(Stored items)
____

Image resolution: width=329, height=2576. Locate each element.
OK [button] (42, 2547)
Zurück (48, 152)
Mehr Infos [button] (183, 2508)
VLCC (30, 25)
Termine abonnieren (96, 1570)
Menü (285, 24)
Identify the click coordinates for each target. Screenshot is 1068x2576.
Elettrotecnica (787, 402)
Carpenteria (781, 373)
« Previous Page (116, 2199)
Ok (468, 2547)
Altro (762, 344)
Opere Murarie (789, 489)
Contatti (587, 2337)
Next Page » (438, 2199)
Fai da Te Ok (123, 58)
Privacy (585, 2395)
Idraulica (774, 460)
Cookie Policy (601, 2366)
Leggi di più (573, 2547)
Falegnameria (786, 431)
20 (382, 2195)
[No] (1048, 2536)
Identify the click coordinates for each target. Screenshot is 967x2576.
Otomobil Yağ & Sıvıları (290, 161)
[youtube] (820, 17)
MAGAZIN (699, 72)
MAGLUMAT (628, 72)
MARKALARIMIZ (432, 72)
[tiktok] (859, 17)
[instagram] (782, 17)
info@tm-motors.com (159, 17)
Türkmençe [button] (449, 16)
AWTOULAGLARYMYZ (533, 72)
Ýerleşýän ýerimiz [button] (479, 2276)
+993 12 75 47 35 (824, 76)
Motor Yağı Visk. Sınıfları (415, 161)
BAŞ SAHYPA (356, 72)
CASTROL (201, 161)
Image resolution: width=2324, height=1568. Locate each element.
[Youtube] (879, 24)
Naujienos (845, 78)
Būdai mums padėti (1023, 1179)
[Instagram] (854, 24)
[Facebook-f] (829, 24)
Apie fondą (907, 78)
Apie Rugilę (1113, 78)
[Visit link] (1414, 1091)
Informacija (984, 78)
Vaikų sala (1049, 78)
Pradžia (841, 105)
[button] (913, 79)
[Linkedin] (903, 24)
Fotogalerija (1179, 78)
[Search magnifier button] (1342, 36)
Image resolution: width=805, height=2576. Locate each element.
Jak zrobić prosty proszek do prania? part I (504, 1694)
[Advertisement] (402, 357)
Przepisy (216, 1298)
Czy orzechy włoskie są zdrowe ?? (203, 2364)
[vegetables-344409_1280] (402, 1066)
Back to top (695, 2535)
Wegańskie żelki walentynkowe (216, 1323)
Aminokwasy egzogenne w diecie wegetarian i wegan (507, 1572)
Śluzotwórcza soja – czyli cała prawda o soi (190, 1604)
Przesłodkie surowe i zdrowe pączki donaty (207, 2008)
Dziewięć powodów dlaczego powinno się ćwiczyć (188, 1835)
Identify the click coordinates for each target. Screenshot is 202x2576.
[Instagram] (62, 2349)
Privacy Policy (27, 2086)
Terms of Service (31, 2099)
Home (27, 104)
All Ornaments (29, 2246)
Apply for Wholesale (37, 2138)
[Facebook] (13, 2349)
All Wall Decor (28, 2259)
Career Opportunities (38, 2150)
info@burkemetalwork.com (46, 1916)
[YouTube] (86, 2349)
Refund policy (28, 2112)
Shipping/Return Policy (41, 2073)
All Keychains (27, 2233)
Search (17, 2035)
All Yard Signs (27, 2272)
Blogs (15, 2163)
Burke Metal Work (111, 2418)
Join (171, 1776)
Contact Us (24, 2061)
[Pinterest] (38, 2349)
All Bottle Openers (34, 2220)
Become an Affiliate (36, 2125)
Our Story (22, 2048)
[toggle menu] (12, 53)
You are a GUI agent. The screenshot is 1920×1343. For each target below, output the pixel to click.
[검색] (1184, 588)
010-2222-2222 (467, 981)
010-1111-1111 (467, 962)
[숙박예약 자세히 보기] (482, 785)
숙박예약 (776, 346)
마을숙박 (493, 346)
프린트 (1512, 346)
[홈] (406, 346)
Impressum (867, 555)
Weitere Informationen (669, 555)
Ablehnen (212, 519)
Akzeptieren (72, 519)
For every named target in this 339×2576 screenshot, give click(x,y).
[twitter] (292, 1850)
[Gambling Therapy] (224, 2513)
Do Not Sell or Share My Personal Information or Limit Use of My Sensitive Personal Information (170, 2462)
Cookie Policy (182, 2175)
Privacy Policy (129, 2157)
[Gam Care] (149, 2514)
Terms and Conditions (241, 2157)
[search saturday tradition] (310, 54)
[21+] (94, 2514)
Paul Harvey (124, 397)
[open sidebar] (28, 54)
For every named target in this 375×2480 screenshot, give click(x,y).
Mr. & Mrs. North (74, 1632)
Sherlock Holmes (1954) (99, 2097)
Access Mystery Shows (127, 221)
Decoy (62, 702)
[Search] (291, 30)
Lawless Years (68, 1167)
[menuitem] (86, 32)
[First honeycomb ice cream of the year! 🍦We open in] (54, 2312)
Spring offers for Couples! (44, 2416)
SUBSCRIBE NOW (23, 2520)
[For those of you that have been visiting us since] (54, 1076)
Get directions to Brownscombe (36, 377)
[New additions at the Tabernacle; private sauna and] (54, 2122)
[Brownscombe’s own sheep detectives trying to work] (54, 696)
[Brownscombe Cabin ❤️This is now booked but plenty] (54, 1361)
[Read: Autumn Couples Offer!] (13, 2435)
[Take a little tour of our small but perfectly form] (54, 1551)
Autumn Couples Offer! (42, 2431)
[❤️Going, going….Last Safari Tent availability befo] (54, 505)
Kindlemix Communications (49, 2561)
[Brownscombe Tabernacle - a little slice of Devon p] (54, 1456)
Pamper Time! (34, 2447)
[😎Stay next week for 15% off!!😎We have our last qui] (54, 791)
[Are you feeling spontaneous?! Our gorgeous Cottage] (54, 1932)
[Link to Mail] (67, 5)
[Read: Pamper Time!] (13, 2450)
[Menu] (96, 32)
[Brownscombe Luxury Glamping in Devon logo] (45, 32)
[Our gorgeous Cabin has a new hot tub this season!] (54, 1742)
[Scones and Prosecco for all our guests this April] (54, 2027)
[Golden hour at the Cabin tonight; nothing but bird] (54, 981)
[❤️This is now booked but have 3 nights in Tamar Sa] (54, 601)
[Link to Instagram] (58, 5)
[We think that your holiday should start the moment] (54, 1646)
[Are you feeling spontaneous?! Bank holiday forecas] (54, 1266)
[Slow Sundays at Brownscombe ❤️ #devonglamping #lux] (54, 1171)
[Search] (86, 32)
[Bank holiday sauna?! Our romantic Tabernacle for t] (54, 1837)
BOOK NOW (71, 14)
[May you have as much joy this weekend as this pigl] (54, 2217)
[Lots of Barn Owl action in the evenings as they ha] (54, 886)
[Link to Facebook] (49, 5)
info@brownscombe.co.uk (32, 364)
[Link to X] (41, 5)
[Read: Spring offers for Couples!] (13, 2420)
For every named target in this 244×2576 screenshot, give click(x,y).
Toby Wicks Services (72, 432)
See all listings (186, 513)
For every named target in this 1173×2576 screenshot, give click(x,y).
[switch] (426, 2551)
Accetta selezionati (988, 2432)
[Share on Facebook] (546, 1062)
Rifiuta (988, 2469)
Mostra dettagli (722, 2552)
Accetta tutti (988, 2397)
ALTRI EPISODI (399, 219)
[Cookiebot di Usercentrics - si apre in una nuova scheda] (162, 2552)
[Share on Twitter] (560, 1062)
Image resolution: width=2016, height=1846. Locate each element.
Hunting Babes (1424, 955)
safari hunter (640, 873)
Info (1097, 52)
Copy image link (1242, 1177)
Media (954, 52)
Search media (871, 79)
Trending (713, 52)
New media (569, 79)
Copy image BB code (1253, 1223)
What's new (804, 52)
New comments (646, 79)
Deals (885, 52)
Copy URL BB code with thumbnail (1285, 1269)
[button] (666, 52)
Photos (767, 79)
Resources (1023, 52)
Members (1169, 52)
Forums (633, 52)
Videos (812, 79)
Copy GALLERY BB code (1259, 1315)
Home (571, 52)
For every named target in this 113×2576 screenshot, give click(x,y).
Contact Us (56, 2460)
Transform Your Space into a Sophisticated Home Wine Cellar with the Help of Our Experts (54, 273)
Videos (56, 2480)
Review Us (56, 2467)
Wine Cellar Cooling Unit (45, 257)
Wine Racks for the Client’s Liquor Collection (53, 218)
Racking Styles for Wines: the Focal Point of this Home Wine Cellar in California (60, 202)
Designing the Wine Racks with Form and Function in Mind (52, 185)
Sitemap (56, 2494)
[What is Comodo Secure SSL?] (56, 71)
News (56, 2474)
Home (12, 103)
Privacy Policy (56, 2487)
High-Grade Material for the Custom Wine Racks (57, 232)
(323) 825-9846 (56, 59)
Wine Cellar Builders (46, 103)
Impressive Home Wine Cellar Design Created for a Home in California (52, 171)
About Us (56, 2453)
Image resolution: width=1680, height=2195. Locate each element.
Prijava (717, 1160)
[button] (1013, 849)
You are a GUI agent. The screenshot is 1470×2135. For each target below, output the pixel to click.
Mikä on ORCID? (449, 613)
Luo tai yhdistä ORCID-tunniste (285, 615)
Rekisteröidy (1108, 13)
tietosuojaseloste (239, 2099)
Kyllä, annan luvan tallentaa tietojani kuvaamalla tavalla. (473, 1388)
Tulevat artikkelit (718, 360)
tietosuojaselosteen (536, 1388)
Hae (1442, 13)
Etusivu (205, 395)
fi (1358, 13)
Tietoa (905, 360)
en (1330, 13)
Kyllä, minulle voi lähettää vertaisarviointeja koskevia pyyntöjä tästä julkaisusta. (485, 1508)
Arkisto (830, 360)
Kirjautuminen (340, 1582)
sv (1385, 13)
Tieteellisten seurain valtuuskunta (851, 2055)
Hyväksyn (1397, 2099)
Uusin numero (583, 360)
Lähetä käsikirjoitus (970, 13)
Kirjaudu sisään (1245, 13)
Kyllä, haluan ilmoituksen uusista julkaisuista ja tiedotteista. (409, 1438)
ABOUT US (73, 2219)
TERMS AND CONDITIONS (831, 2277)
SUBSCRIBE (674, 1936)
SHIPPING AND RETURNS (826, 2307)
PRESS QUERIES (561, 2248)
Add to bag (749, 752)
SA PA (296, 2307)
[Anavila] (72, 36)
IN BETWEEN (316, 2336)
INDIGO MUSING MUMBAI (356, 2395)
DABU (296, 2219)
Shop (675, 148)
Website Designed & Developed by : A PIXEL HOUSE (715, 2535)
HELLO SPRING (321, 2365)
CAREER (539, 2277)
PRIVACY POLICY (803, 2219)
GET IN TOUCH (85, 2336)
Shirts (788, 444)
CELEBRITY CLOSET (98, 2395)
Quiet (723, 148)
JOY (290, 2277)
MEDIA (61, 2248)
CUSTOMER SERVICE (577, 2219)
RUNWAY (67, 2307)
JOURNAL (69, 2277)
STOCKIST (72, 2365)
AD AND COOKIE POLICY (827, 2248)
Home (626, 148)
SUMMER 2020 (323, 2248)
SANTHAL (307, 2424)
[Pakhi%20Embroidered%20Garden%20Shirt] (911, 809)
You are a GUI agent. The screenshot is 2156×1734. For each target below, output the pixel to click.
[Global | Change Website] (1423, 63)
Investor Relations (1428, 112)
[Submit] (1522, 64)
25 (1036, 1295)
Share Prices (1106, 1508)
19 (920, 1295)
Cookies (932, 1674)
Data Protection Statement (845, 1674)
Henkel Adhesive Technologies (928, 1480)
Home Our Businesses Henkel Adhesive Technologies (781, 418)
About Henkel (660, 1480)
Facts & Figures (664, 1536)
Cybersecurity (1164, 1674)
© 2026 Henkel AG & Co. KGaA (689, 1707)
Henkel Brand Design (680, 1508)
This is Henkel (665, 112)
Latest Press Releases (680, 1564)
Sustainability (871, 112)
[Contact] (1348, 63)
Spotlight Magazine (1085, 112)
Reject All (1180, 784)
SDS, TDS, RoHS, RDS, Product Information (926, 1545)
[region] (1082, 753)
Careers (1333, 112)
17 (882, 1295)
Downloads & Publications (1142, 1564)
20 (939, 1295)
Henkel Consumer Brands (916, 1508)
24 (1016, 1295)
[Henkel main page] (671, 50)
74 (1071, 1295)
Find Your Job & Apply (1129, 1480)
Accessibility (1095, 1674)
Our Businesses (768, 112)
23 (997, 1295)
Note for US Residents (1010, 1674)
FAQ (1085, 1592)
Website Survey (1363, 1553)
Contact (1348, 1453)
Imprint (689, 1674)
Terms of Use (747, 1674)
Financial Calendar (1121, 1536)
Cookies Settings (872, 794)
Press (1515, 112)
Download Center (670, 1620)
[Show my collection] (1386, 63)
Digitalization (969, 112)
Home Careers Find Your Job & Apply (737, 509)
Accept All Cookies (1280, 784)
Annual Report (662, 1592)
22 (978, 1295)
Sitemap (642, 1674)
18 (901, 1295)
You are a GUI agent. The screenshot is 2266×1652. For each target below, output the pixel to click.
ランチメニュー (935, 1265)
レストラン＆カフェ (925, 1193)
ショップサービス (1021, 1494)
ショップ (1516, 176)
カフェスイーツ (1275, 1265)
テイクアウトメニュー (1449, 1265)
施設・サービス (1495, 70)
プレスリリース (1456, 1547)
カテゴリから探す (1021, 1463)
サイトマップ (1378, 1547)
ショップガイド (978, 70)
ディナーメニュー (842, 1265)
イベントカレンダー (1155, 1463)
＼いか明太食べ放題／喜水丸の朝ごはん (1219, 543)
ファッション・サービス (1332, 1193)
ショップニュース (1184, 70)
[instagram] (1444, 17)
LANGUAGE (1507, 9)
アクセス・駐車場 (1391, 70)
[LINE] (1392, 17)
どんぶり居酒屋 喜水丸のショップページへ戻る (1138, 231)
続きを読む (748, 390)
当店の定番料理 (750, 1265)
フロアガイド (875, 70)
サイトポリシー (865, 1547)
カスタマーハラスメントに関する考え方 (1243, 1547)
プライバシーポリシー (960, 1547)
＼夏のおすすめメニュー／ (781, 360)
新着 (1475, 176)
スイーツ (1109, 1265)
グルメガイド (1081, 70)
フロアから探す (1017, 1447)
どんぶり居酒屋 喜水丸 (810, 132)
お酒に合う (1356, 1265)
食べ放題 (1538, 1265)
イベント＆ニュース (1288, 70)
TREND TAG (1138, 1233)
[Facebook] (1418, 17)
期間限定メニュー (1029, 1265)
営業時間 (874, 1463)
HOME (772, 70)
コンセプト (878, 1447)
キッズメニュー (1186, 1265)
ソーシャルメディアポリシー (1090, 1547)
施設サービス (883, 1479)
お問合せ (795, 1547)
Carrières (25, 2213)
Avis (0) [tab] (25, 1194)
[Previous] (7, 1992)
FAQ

____

From the opening line of the data above through the line that contains "Back to top (695, 2535)", please print each line as it stands and only those lines.

- _Solution for this exercise_:
Image resolution: width=329, height=2576. Locate each element.
OK [button] (42, 2547)
Zurück (48, 152)
Mehr Infos [button] (183, 2508)
VLCC (30, 25)
Termine abonnieren (96, 1570)
Menü (285, 24)
Identify the click coordinates for each target. Screenshot is 1068x2576.
Elettrotecnica (787, 402)
Carpenteria (781, 373)
« Previous Page (116, 2199)
Ok (468, 2547)
Altro (762, 344)
Opere Murarie (789, 489)
Contatti (587, 2337)
Next Page » (438, 2199)
Fai da Te Ok (123, 58)
Privacy (585, 2395)
Idraulica (774, 460)
Cookie Policy (601, 2366)
Leggi di più (573, 2547)
Falegnameria (786, 431)
20 (382, 2195)
[No] (1048, 2536)
Identify the click coordinates for each target. Screenshot is 967x2576.
Otomobil Yağ & Sıvıları (290, 161)
[youtube] (820, 17)
MAGAZIN (699, 72)
MAGLUMAT (628, 72)
MARKALARIMIZ (432, 72)
[tiktok] (859, 17)
[instagram] (782, 17)
info@tm-motors.com (159, 17)
Türkmençe [button] (449, 16)
AWTOULAGLARYMYZ (533, 72)
Ýerleşýän ýerimiz [button] (479, 2276)
+993 12 75 47 35 (824, 76)
Motor Yağı Visk. Sınıfları (415, 161)
BAŞ SAHYPA (356, 72)
CASTROL (201, 161)
Image resolution: width=2324, height=1568. Locate each element.
[Youtube] (879, 24)
Naujienos (845, 78)
Būdai mums padėti (1023, 1179)
[Instagram] (854, 24)
[Facebook-f] (829, 24)
Apie fondą (907, 78)
Apie Rugilę (1113, 78)
[Visit link] (1414, 1091)
Informacija (984, 78)
Vaikų sala (1049, 78)
Pradžia (841, 105)
[button] (913, 79)
[Linkedin] (903, 24)
Fotogalerija (1179, 78)
[Search magnifier button] (1342, 36)
Image resolution: width=805, height=2576. Locate each element.
Jak zrobić prosty proszek do prania? part I (504, 1694)
[Advertisement] (402, 357)
Przepisy (216, 1298)
Czy orzechy włoskie są zdrowe ?? (203, 2364)
[vegetables-344409_1280] (402, 1066)
Back to top (695, 2535)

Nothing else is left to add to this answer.